DEINE AUFGABE. Bearbeite die folgenden Datensätze: Ersetze überall „computer-use agent“ durch „GUI agent“ und lass alles andere unverändert. Lass die Bilder in deiner Antwort weg.

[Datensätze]
+ + + + +

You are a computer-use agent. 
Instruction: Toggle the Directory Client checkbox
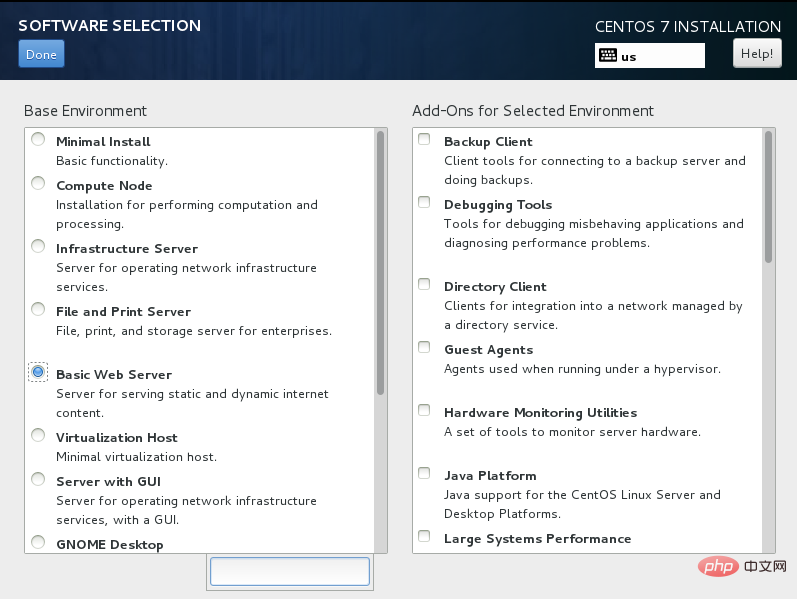[x=424, y=285]
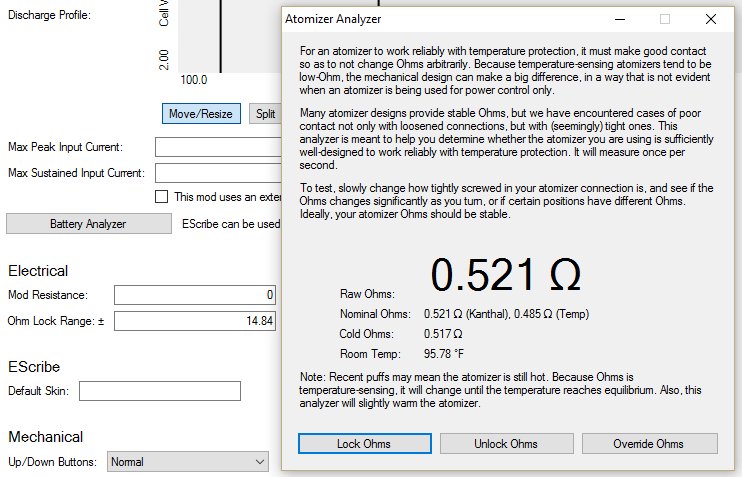Close the Atomizer Analyzer dialog

tap(710, 19)

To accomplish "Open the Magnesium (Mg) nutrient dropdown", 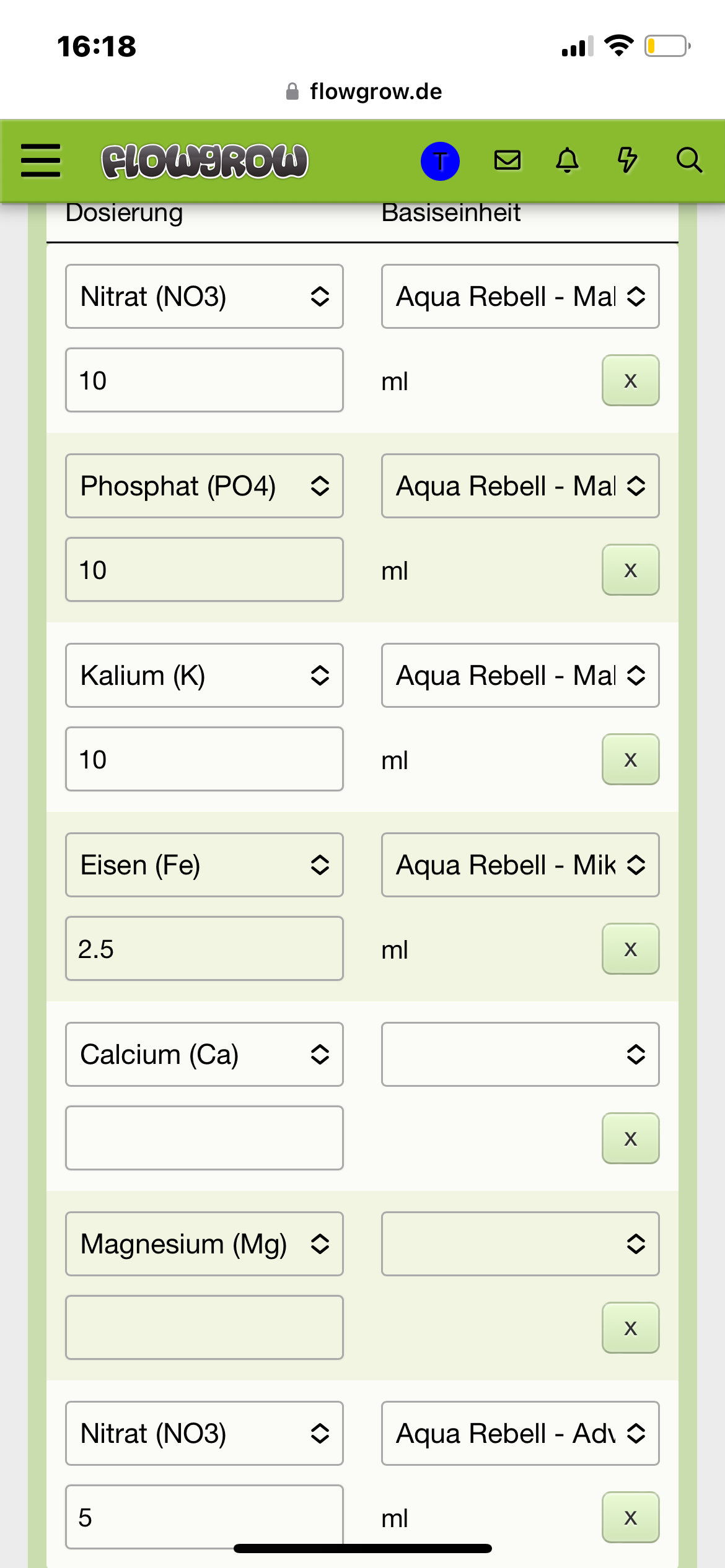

+ + + + +

ANTWORT.
You are a GUI agent. 
Instruction: Toggle the Directory Client checkbox
[x=424, y=285]
Close the Atomizer Analyzer dialog

tap(710, 19)

To accomplish "Open the Magnesium (Mg) nutrient dropdown", 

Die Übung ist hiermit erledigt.